It’s very difficult to convey to others how driving is in other countries. It’s completely dependant on what each person is used to, where they’ve driven, and how they’ve been taught. That being said, I felt like I’d give it a go.
I love driving. In my 20s, I’d go for a drive every chance I’d get, and would usually drive for 4 hours or more just for fun. I remember after buying my second car, I averaged roughly 1,000km a week over a 6 month period (15 of those Kms were for work). Yet since moving to Asia in 2010, I’ve done nearly no driving at all. The only exceptions were 2 months in Europe, and our last year in Korea when we bought a car.
So, Greece. It’s actually very similar to Korea in that the road rules are more rough guidelines than rules as such. I learnt several things, including:
- Lane markings don’t mean much. If 2 cars will fit, then 3 cars will go in it.
- The hard shoulder is a lane. Empty space = a space to undertake!
- The speed limit is for wimps. If you go less than 20kph over the speed limit, you will get over and undertaken.

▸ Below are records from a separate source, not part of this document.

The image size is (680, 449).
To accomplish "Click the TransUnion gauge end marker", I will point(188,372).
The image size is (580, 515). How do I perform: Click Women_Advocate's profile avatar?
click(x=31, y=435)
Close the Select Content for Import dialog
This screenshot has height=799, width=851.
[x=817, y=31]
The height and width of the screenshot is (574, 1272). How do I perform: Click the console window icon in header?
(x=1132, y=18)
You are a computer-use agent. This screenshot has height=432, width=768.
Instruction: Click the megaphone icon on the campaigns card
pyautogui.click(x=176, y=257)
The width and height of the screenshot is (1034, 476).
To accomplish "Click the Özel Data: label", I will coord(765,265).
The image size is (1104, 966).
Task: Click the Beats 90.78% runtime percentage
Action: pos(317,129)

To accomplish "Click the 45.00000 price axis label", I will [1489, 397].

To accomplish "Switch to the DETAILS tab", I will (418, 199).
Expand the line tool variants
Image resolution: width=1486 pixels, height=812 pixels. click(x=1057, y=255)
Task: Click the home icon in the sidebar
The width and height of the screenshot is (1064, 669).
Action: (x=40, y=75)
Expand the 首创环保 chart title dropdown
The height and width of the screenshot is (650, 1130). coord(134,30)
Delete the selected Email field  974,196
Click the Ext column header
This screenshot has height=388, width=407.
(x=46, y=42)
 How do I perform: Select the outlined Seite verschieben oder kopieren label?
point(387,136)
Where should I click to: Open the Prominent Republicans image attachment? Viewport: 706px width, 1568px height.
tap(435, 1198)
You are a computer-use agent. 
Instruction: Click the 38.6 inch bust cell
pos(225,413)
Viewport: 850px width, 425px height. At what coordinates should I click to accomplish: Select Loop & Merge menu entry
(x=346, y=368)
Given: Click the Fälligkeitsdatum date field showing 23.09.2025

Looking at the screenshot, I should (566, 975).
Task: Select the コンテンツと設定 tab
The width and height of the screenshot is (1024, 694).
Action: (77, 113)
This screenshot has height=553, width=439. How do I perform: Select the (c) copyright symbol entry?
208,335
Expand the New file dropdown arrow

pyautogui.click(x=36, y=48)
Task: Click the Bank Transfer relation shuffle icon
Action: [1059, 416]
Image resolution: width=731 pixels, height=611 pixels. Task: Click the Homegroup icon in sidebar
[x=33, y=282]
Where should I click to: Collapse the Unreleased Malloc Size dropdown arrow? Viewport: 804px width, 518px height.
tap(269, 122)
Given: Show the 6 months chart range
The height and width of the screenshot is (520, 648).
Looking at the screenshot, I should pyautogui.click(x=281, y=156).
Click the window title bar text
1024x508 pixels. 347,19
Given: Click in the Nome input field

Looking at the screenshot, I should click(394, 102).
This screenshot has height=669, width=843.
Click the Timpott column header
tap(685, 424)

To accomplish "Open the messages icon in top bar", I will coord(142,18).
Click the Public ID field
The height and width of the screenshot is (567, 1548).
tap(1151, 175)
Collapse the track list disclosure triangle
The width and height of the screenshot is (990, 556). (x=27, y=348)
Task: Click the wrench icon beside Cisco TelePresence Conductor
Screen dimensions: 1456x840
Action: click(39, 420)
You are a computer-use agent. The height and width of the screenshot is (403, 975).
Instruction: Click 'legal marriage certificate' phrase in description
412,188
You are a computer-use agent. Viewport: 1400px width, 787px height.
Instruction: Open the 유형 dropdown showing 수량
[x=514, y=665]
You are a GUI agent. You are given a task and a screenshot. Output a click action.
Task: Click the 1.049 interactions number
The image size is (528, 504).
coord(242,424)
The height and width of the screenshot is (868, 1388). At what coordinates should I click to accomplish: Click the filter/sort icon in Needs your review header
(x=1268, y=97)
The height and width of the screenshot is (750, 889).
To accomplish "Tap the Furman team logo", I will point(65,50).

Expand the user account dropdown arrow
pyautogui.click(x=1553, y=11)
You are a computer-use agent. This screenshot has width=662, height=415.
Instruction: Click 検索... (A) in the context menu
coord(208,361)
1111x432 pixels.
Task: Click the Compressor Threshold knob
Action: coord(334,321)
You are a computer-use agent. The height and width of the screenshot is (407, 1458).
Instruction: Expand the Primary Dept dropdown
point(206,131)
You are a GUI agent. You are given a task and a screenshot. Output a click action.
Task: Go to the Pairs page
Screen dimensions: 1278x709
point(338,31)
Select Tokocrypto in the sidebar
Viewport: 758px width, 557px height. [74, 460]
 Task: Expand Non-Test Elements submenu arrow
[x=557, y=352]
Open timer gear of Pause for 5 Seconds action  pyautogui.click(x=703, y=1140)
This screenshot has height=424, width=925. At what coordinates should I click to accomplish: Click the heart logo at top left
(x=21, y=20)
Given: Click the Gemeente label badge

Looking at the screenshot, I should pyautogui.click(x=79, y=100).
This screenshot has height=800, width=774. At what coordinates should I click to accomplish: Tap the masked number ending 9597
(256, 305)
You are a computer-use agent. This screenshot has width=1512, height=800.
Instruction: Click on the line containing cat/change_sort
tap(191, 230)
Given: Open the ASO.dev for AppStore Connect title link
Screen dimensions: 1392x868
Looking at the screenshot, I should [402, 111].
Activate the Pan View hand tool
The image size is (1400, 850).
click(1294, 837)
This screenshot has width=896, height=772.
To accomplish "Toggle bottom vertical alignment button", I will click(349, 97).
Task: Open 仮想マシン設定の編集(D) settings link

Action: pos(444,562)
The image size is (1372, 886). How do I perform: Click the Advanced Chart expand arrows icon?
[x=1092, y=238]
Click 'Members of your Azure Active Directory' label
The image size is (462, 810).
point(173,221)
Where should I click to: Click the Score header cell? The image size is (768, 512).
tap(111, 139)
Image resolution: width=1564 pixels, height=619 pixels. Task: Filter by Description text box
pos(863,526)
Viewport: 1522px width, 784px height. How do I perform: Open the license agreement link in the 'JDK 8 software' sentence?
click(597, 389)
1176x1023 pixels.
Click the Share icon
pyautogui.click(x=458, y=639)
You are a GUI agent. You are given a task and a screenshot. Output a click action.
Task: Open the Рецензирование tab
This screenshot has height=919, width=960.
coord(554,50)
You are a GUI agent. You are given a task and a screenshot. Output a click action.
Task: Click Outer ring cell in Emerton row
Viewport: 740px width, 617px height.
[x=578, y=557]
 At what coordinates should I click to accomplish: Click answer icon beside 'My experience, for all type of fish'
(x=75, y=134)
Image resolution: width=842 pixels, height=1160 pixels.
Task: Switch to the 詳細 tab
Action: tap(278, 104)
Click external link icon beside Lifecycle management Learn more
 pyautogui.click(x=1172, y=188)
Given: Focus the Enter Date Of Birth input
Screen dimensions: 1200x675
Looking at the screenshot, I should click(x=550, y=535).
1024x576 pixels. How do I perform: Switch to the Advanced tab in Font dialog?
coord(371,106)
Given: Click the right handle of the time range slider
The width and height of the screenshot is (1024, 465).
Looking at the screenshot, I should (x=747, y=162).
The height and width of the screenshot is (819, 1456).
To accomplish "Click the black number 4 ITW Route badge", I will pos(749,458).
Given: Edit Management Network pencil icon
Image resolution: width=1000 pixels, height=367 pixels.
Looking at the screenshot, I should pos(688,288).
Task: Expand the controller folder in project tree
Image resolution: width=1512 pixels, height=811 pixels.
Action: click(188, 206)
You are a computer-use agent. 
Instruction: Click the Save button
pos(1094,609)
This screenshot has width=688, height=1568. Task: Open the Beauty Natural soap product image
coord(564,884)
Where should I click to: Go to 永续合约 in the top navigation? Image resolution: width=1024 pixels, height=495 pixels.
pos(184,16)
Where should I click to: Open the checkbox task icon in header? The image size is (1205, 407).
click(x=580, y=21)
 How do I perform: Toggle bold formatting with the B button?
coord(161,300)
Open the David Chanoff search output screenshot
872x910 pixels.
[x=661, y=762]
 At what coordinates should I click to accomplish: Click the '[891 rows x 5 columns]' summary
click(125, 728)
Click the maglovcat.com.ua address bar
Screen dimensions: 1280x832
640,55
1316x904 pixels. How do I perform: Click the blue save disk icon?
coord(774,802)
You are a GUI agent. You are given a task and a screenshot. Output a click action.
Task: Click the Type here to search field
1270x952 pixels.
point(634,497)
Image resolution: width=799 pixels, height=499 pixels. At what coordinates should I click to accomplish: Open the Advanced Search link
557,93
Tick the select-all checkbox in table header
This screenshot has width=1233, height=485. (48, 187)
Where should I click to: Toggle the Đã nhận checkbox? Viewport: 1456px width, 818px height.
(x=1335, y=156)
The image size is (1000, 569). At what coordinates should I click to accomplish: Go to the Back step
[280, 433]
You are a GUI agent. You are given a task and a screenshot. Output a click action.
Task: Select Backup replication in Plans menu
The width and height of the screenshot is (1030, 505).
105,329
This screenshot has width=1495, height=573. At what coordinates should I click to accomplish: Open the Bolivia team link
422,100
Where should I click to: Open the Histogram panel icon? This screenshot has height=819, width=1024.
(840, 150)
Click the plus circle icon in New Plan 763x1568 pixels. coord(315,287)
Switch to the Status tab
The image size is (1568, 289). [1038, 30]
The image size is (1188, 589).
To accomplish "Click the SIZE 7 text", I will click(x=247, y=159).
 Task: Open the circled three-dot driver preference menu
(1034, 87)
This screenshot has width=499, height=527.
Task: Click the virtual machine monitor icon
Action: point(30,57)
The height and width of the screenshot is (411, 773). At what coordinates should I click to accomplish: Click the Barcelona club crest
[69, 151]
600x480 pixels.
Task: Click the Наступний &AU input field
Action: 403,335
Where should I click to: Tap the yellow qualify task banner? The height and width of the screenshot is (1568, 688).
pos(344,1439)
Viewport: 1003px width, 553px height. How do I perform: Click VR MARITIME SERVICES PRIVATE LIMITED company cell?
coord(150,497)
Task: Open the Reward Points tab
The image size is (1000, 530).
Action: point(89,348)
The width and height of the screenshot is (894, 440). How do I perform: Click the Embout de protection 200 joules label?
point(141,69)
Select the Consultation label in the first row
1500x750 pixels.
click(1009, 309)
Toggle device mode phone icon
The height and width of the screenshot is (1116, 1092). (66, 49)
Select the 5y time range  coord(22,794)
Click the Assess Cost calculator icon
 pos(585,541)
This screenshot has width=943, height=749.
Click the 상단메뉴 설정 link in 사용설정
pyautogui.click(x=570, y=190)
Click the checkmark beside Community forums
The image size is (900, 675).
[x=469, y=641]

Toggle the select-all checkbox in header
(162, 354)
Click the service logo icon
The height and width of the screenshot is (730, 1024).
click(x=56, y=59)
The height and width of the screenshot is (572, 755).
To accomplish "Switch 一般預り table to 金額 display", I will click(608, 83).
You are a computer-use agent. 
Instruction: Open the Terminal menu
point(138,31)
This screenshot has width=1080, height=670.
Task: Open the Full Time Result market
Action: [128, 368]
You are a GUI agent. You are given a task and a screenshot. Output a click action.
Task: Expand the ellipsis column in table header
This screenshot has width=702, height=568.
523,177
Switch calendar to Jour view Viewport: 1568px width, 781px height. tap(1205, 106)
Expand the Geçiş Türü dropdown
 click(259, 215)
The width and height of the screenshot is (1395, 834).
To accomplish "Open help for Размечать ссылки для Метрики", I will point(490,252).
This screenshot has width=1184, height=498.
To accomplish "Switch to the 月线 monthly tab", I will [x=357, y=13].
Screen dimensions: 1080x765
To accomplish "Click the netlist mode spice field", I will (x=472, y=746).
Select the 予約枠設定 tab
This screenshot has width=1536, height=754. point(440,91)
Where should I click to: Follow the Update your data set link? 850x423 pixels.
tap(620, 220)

- Red lights mean stop. Unless you don’t want to stop. Then they mean go faster.
- If you’re overtaking someone, and are in the oncoming lane with someone coming towards you, don’t worry. They’ll probably just get out of the way. No need to go back into your own lane.
Well, those appear to be the guidelines for the locals anyway. Suffice it to say that I didn’t follow those ‘rules’! But handy to be aware of them. The first time I was driving at 85kph on an 80kph road, and had 1 driver overtake me at the same time another driver undertook me while a truck was coming towards us was a bit of a brown pants moment. But just follow the golden rule of driving in Korea, and it’ll be fine: assume everyone wants to overtake you, and everyone wants to crash. Avoid as necessary. Perfect!